-¿El Camino de Santiago? ¡Papá, no seas coñazo!

Sin embargo, el pobre padre, cincuentón, algo calvo, pero de buen ver (es decir, gordo) logró convencer a sus dos hijas adolescentes de que el Camino de Santiago es algo más que piedras milenarias y ceras litúrgicas, que es algo vivo y divertido y que (éste fue el supremo argumento que las rindió) encierra y compendia el más acabado capítulo de la gastronomía occidental.

-¿De veras? Asentí, solemne. Las tenía en el bote.

-Creía que el Camino era una experiencia religiosa, objetó débilmente la más rebelde.

-Y lo es. Absolutamente. Lo que ocurre es que en el Camino Dios se manifiesta en las ollas, como afirma Santa Teresa, y en el polvo de las sandalias, como asevera Jack Kerouac.

Era septiembre, cuando se aparean los cangrejos de río (los pocos que quedan) y madura el majuelo. Nos pusimos en carretera con ese Citroën Saxo blanco que sale al fondo de la foto superior. Atravesamos con la clara mañana pinares y viñedos en La Rioja, y sólo nos detuvimos para visitar unas bodegas y para hollar las piedras milenarias de la antigua calzada romana por la que los monjes de Cluny encauzaron las peregrinaciones. Por cierto, que los inquietos benedictinos asesinaron a un obispo de Nájera que les quería limitar la ración de vino. Vimos pasar a unos peregrinos con sus mochilas y sus bordones, y con su oreja izquierda más tostada del sol que la derecha, de caminar siempre hacia el oeste, adonde se pone el sol, al finis terrae.

En Viana, mis pasajeras ventearon el olor a horno dulce de las fábricas de galletas. Aproveché el infantil alborozo para mostrarles la escueta lápida que señala la tumba de César Borgia, fuera de la iglesia de Santa María, y cuando reanudamos el camino les fui relatando la historia de los Borgia. Es un culebrón de efecto seguro: venenos, dagas, purpurados, hijos ilegítimos, maldades, bodas apañadas, intrigas. Hasta se olvidaron de poner el casete de Gun & Roses.
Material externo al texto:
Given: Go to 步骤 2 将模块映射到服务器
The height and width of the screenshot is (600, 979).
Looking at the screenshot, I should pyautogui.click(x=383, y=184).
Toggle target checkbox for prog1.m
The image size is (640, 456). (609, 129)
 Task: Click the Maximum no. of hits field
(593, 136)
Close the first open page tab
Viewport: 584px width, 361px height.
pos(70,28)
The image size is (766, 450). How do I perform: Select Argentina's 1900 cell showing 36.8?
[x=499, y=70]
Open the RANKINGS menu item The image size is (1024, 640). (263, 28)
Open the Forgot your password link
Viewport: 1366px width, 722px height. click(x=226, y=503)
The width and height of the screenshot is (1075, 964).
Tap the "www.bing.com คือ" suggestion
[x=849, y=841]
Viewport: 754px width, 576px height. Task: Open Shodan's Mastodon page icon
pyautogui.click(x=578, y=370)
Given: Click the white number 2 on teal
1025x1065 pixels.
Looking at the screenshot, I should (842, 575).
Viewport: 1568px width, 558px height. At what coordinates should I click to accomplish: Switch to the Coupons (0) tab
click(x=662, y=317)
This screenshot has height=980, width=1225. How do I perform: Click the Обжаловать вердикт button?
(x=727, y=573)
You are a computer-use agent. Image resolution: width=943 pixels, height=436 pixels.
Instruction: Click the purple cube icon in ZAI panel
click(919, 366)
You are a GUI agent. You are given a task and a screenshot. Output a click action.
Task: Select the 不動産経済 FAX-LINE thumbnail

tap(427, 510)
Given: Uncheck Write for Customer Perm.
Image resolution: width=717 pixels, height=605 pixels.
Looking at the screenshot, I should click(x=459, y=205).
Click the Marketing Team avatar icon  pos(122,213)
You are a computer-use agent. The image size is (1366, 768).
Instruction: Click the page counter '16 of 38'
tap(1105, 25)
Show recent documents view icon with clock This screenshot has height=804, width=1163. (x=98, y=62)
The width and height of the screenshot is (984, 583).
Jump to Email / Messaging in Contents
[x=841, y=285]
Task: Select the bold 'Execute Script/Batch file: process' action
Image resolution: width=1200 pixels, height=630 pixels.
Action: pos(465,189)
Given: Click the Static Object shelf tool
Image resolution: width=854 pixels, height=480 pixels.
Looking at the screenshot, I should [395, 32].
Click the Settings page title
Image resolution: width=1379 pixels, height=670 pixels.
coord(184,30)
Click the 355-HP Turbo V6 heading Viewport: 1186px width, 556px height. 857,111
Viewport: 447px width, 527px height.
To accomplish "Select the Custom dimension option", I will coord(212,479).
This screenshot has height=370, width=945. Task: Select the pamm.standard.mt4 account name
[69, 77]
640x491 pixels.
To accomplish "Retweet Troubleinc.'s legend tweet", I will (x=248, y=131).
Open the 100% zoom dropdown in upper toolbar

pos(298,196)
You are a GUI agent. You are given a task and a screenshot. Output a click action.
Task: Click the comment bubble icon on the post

El Panteón Real de los reyes de Navarra, mitad cueva, mitad iglesia, en Nájera, les encantó. Para celebrarlo nos desviamos hasta Haro y almorzamos en El Terete, junto a la plaza. Parece cosa de poco, pero subiendo las escalerillas, en el piso de arriba, hay un salón mediano con mesas capaces y en ellas se come el mejor cordero de la Cristiandad. Les hizo gracia el lema: «Para corderos asaos Terete… y allá cuidaos».

En el monasterio de Las Huelgas, el museo textil dio pie a una disertación sobre los pellotes y las cofias de las damas de antaño, las cuales, señalé, iban sin bragas, dado que esta prenda es de invención moderna, casi contemporánea. Ese día, en un céntrico mesón, conocieron la majestuosa sopa de ajo, con su pan sopajero y reposado y su huevo en el centro, la gran remediadora de las Españas. También hubo lugar para la catedral de Burgos, densa y espesa, con su sepulcro del Cid y su Escalera Dorada.

En Villalcázar de Sirga, el mesonero Payo Pérez nos dio el menú del peregrino: sopa, chorizo, queso, vino, pan y licor andariego. En León admiramos la catedral, la pulchra leonina y, frente a la portentosa vidriera central, les conté una anécdota incruenta de la Guerra Civil: un general pasa en coche delante de la catedral y su asistente, que es licenciado en Arte, se vuelve y le comenta: «Mi general, admire vuecencia la vidriera más notable de España en aquel rosetón de la catedral». Y el general se inclina a mirarla y comenta: «Sí que tiene una buena pedrada, sí».

En Villafranca del Bierzo era obligado sacar el vientre de mal año almorzando en La Charola: despachamos un cocido contundente, no sé si maragato, y una fuente de chuletillas de cordero con vino honrado del terruño y tres tartas de postre (lo conmemoramos con esta foto).

Y Galicia tan rica en todo y todo tan rico, donde visitamos las tumbas de Santiago y de Cunqueiro.

Ahora mis hijas me comunican que quieren hacer el Camino a pie y por su cuenta. Se conoce que van madurando.